De un pueblo pequeño a trazar las líneas que romperían esquemas
Con apenas un lápiz y hojas, empezó caricaturizando personajes del café local, aprendiendo disciplina en cursos a distancia con pocas referencias culturales en su entorno. Fue su método y obsesión por el orden visual lo que lo impulsó.
Su itinerario no es habitual: desde exhibiciones locales pagando centavos de entrada, viajó por Sudamérica, Brasil, Argentina y Chile. Se nutrió de encuentros clave como con Carmelo Arden Quin en Uruguay, que le abrió las puertas a la geometría moderna y el movimiento MADI.
Luego México y Nueva York, tierra donde perfeccionó técnicas innovadoras como el «Intaglio» y convirtió al papel en templo de ideas. Su obra, con predominancia de negro, rojo y blanco, zigzags, rectángulos y cuadrados, no era solo forma: creaba «Volumen Virtual». La geometría que parecía estática, comenzó a respirar.

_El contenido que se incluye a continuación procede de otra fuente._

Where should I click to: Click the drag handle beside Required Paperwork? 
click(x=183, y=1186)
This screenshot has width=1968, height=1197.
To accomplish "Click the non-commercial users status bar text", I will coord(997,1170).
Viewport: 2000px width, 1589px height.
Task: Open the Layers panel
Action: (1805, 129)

Lo que las élites culturales no quieren admitir
Rayo no inventó desde cero, reinterpretó la geometría ancestral precolombina, transformando el arte indígena colombiano en una fascinante red de símbolos modernos que confundía incluso a niños, quienes trataban de perforar las obras tridimensionales que eran solo dibujo.
Su museo en Roldanillo y premios internacionales como la Bienal de Sao Paulo en 1972, demuestran que su obra trascendió la simple estética: subvirtió la idea de que el arte moderno era patrimonio exclusivo de las grandes ciudades o de corrientes exteriores.
¿Qué significa esto para el arte y la cultura nacional?
Omar Rayo mostró que la disciplina, la raíz cultural y la reinterpretación crítica pueden imponerse a la agenda oficial del arte, que a menudo privilegia discursos alejados de nuestras raíces y realidades. Su trabajo junto a Águeda Pizarro no fue solo pintura o poesía, fue un acto de protección y divulgación del acervo cultural colombiano frente a propuestas que buscan homogeneizar la cultura.
Ahora, mientras su obra sigue activa en galerías como «El Gato» en Bogotá, queda claro que la apuesta por la identidad y la innovación bajo sus propios términos es un llamado pendiente para futuras generaciones.